Maccini: We have developed an online dashboard that we will license.

Radio Ink: Why will advertisers buy into the data?
Maccini: Primarily due to scale. Also it utilizes the same methodology across all audio sources. We also collect location data enabling ad attribution.

7 COMMENTS

  1. Nowhere in this article is the consent of the user mentioned. I would certainly not agree to this! Does the user of the vehicle have the ability to disable the cellular modem? Probably not! Time to go hack my vehicles electronics…..

  2. The ONLY necessary measurement required by individual stations in EVERY market can be described as follows:
    Instead of questionable or faulty audience measurement, a station’s sales representative can go to the street and overwhelmingly demonstrate superior Returns on Investment for its advertisers.
    All that is required is for the on-air staff to become more effective and appealing communicators, and for a copywriting staff to acquire the skills to produce more effect commercials.
    This is not Jungle Voodoo or Witch Doctory. Nor does it fall into the category of Rocket Surgery.

  3. I remember when Phoenix had MobilTrak. It gave us previous days results of every cars radio carrier. If this new system can expand on how good MobilTrak was, I think they are on to something.

    • Mobiltrack turned out to be most useful as a Point of Purchase tracker which could correlate ad buys with traffic to a retailer’s parking lot.

      Mobiltrack did not measure AM. It did not measure in-home and at-work, which then was more than 65% of all Arbitron reported listening. But most of all, it did not have any stratification variables… no age, no gender, no ethnicity, no education or income level data.

  4. With the average age of cars on the road at around 11 years, this system will not measure listening in a majority of older vehicles. This affects groups that tend to have older vehicles, including lower income, certain large ethnic groups and older people who change cars less often. In other words, it will over-sample higher income persons and will miss significant portions of the population that don’t have more recent vehicles.

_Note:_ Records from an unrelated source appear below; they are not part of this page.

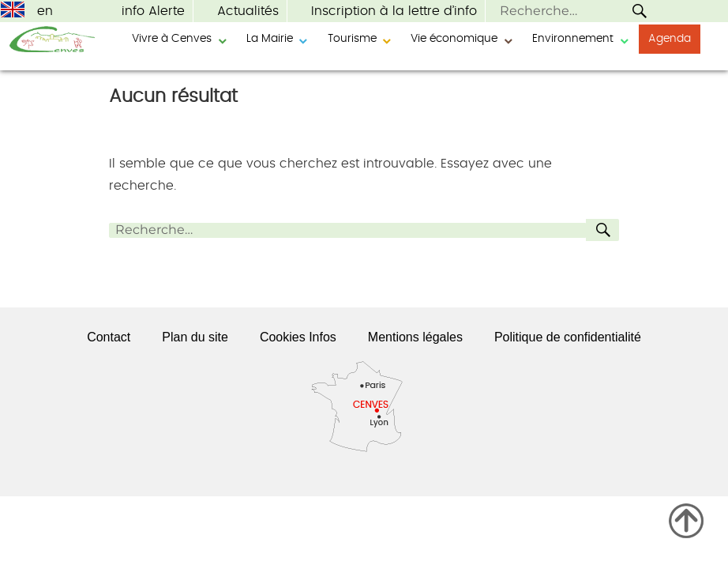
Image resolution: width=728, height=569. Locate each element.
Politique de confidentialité (568, 337)
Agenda (670, 39)
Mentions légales (415, 337)
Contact (108, 337)
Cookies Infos (298, 337)
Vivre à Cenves (171, 39)
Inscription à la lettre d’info (394, 11)
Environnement (572, 39)
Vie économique (454, 39)
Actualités (248, 11)
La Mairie (269, 39)
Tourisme (352, 39)
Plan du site (195, 337)
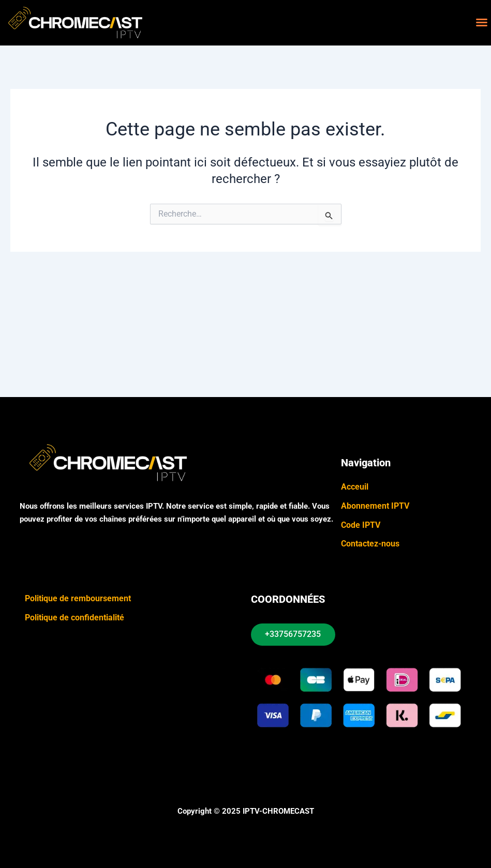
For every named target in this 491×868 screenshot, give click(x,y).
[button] (482, 22)
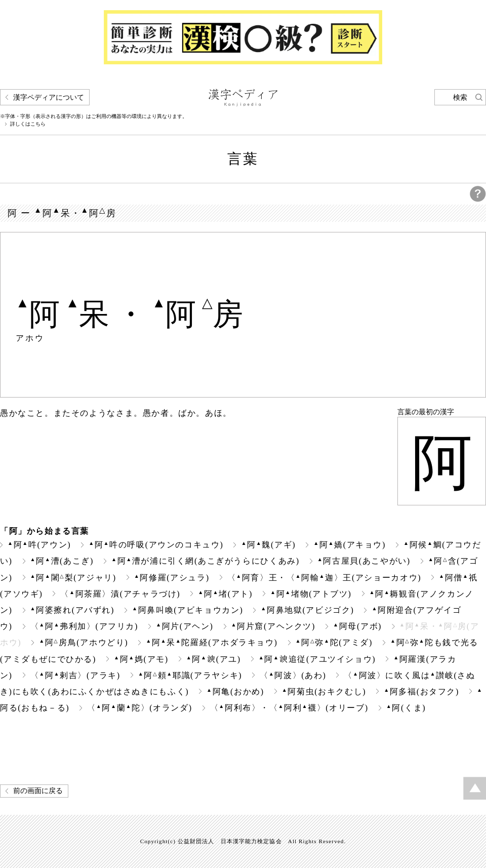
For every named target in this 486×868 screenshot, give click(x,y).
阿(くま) (406, 707)
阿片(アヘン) (185, 626)
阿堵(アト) (225, 594)
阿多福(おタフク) (421, 691)
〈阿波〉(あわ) (293, 675)
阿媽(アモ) (141, 659)
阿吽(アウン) (39, 544)
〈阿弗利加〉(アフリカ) (84, 626)
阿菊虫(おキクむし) (324, 691)
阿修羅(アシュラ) (172, 577)
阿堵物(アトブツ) (311, 594)
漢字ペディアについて (49, 97)
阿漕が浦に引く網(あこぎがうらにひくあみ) (206, 561)
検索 (460, 97)
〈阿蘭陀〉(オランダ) (139, 707)
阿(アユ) (214, 659)
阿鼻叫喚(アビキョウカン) (187, 610)
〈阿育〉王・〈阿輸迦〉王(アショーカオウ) (325, 577)
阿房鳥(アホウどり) (84, 642)
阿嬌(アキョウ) (349, 544)
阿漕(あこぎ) (62, 561)
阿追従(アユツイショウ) (317, 659)
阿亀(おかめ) (235, 691)
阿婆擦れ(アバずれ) (72, 610)
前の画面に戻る (38, 791)
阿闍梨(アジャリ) (73, 577)
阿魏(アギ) (268, 544)
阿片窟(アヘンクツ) (273, 626)
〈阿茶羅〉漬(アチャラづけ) (120, 594)
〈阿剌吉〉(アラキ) (75, 675)
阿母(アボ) (357, 626)
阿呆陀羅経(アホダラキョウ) (212, 642)
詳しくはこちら (28, 124)
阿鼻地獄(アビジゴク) (307, 610)
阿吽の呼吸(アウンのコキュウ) (156, 544)
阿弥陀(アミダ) (334, 642)
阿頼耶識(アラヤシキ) (190, 675)
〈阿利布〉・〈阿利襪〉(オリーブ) (289, 707)
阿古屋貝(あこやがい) (364, 561)
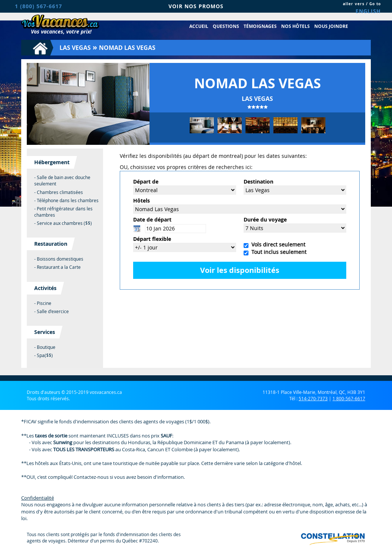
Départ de (146, 181)
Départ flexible (152, 239)
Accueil (199, 26)
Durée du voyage (265, 219)
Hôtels (141, 200)
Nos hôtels (295, 26)
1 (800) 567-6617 (38, 6)
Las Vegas (75, 48)
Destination (258, 181)
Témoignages (260, 26)
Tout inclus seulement (277, 252)
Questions (226, 26)
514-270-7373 (313, 398)
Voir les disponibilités (240, 270)
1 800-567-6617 (349, 398)
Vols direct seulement (277, 244)
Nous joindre (331, 26)
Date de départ (152, 219)
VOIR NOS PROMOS (196, 6)
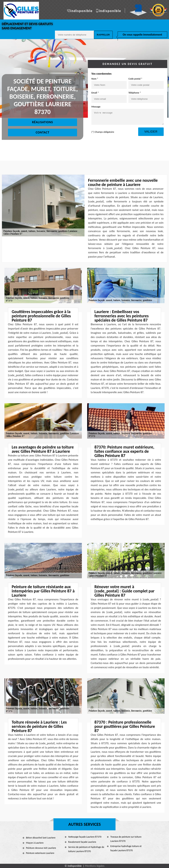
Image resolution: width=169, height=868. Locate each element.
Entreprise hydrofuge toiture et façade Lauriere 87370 (126, 848)
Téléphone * (135, 93)
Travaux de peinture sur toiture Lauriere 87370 (126, 839)
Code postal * (135, 79)
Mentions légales (94, 866)
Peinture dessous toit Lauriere (41, 848)
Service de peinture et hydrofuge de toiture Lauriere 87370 (86, 849)
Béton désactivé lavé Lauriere (40, 838)
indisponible (81, 11)
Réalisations (43, 122)
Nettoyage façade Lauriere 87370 (85, 837)
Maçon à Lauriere (35, 843)
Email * (95, 93)
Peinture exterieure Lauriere (40, 853)
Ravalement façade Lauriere (82, 842)
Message (96, 106)
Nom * (95, 79)
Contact (43, 132)
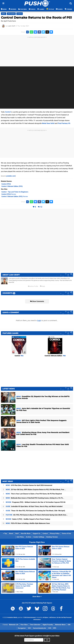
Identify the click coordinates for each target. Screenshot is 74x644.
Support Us (36, 534)
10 (12, 425)
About (11, 534)
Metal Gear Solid (48, 123)
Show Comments (37, 301)
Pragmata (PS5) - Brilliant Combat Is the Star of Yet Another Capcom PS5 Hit (35, 502)
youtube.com (11, 176)
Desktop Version (52, 537)
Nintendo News (60, 624)
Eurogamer (22, 628)
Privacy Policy (55, 534)
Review (9, 194)
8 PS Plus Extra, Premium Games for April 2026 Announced (29, 485)
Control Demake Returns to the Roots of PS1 (36, 18)
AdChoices (52, 618)
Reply (42, 286)
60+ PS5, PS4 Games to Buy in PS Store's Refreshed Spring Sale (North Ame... (37, 515)
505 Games (11, 14)
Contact (45, 534)
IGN (69, 624)
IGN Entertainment (30, 618)
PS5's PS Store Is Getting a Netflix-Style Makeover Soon (28, 523)
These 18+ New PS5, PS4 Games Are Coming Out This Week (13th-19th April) (35, 510)
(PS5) (12, 186)
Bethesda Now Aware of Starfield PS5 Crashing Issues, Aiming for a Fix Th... (35, 498)
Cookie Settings (39, 537)
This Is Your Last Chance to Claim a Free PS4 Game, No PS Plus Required (34, 494)
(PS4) (6, 184)
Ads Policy (20, 537)
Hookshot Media (12, 618)
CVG (50, 628)
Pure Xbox (24, 624)
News (4, 14)
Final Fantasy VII (64, 123)
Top (5, 534)
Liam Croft (11, 26)
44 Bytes (45, 618)
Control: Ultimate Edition (55, 356)
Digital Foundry (48, 624)
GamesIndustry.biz (40, 628)
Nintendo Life (14, 624)
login (39, 320)
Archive (28, 537)
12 (41, 207)
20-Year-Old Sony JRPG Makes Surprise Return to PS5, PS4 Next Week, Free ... (36, 490)
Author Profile (33, 286)
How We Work (26, 534)
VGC (29, 628)
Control (20, 14)
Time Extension (35, 624)
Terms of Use (66, 534)
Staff (17, 534)
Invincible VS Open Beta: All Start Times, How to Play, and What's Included (34, 506)
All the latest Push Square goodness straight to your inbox (37, 636)
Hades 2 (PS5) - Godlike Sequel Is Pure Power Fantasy (28, 519)
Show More (37, 596)
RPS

    There are over 250 million vehicles in the USA. If only slightly more than 5% have cellular modems, we can say that there is no way now or in the immediate future to get a representative sample of all ages, income levels and ethnicities with this system.

    Of course, the system does not measure in-home and at-work listening at all. It’s a shiny new thing, but until there is much more detail about how a representative sample that mirrors the consumer universe can be obtained, it raises more questions than it answers.